## PROBLEM TO SOLVE
Filter the records below, keeping only lines with the string "will".

(PROVIDED MATERIAL Opens)

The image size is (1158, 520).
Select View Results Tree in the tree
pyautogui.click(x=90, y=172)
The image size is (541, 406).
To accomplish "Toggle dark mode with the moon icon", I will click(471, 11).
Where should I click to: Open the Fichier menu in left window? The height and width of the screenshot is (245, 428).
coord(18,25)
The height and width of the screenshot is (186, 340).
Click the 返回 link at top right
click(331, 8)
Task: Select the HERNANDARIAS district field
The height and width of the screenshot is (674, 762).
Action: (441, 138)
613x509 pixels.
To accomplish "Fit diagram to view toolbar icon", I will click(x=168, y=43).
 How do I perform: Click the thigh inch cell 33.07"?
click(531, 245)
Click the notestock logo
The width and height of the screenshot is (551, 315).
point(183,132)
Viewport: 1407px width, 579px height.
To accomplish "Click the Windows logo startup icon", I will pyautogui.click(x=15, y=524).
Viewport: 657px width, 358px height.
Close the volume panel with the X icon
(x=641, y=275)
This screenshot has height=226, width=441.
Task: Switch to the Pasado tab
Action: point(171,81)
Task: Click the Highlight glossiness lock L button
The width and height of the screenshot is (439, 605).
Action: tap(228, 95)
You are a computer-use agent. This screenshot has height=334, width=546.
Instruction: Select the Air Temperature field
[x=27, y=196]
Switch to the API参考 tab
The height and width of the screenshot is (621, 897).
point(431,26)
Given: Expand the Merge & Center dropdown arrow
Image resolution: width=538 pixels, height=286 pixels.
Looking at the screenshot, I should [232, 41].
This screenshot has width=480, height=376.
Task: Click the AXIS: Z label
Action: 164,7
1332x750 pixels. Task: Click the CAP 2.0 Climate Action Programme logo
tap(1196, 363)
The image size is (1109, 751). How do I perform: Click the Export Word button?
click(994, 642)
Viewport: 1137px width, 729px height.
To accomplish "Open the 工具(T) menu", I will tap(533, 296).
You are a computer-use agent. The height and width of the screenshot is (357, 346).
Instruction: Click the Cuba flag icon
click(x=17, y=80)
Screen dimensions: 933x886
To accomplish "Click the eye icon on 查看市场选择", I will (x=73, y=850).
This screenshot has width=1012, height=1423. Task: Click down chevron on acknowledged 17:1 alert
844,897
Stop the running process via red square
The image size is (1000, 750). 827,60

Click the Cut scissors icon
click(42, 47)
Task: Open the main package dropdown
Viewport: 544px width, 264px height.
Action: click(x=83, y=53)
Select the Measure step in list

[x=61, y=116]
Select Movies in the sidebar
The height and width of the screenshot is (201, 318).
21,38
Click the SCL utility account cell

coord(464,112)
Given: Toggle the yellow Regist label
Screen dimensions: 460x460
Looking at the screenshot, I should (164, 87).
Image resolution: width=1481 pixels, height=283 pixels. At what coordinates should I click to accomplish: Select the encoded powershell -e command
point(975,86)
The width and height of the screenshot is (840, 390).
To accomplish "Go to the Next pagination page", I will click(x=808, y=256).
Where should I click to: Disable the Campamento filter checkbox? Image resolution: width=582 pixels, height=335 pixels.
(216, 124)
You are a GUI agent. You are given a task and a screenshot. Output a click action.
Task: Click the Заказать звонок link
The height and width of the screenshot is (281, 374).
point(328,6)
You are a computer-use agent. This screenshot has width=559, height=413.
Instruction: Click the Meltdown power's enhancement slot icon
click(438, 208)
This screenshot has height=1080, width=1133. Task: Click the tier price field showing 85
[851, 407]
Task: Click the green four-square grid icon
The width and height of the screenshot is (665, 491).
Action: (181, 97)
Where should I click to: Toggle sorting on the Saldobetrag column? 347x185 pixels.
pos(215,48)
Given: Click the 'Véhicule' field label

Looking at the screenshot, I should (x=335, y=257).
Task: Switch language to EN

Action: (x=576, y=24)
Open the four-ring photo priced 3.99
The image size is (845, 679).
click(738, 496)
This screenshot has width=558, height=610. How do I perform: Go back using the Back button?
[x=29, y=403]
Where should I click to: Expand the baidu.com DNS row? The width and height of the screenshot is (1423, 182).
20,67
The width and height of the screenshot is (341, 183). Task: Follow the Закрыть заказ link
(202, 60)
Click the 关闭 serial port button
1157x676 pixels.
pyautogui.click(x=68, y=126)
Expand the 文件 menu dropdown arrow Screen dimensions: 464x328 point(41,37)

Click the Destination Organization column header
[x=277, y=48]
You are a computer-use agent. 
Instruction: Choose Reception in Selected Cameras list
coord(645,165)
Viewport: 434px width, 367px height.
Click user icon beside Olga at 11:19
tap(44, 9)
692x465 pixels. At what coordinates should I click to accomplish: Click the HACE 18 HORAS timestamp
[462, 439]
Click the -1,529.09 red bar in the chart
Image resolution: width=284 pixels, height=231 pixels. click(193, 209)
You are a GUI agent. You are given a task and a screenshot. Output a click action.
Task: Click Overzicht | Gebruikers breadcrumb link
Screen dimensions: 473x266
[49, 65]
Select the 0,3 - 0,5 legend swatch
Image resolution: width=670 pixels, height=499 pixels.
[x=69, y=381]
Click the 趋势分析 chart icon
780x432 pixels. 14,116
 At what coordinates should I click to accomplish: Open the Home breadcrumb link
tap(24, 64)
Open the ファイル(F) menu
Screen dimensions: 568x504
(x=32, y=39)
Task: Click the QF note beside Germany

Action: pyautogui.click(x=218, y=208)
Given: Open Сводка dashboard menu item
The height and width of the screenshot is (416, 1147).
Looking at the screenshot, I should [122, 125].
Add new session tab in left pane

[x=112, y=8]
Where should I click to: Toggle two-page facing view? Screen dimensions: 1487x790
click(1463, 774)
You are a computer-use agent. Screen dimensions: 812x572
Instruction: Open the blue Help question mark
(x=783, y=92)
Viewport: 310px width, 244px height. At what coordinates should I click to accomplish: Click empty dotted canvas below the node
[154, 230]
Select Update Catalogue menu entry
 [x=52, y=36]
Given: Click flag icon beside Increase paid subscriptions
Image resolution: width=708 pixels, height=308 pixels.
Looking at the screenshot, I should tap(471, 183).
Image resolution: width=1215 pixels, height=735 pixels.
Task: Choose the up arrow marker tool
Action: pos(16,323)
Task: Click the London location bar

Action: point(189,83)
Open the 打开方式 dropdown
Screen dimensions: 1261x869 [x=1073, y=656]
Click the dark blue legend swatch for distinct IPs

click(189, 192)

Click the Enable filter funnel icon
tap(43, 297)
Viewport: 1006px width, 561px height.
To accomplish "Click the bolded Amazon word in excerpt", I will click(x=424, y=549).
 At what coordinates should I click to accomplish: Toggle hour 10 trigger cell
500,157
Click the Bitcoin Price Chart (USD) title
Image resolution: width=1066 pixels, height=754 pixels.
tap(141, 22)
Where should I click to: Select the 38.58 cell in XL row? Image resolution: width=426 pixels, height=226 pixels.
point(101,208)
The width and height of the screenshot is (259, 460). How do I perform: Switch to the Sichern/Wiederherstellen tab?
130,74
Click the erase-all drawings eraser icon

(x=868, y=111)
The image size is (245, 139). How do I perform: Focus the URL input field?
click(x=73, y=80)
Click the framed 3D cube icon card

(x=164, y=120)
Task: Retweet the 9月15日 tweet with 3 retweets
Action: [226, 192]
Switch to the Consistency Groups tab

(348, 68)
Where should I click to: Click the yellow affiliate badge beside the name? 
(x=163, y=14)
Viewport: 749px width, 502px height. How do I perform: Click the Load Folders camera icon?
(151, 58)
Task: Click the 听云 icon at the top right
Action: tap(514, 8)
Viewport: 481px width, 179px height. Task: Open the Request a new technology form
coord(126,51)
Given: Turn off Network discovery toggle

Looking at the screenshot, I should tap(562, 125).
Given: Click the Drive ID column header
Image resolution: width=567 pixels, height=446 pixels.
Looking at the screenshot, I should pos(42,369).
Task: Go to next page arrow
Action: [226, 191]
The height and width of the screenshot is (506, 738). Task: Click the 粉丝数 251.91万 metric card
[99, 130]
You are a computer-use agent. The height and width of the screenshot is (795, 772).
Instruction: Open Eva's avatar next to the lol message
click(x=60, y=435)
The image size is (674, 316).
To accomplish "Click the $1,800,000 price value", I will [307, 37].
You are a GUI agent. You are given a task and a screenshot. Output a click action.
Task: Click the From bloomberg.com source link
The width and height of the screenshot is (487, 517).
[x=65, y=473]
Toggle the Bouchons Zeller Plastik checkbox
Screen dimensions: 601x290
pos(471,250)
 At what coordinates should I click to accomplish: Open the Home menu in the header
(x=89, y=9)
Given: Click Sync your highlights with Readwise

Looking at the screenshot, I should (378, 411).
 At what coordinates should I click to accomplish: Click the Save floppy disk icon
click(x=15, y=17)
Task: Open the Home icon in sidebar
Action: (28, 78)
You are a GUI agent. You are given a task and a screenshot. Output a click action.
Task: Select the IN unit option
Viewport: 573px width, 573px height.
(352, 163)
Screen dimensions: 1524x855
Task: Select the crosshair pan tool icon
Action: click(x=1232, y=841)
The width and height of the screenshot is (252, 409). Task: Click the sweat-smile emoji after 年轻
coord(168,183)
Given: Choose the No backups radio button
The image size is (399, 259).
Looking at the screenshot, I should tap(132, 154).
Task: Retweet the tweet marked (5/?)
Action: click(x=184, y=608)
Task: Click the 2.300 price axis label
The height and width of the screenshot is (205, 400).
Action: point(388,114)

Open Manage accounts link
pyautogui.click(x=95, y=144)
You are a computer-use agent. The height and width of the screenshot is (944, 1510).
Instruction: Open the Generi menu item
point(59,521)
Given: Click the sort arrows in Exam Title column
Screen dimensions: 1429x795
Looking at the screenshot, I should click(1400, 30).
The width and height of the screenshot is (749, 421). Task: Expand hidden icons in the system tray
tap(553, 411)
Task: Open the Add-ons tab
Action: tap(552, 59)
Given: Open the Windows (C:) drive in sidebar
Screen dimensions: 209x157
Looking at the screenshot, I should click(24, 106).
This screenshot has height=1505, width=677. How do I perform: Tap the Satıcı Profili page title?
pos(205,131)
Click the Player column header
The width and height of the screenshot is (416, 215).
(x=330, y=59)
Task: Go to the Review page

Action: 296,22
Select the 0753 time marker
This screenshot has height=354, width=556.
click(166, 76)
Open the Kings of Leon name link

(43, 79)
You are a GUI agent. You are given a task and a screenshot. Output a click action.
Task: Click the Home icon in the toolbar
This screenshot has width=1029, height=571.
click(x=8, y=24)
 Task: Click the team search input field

(PROVIDED MATERIAL Closes)

## TASK OUTPUT
To accomplish "Toggle dark mode with the moon icon", I will click(471, 11).
To accomplish "Fit diagram to view toolbar icon", I will click(x=168, y=43).
To accomplish "Click the Windows logo startup icon", I will pyautogui.click(x=15, y=524).
To accomplish "Open the 工具(T) menu", I will tap(533, 296).
To accomplish "Click the eye icon on 查看市场选择", I will (x=73, y=850).
To accomplish "Go to the Next pagination page", I will click(x=808, y=256).
To accomplish "Click the bolded Amazon word in excerpt", I will click(x=424, y=549).
To accomplish "Click the $1,800,000 price value", I will [307, 37].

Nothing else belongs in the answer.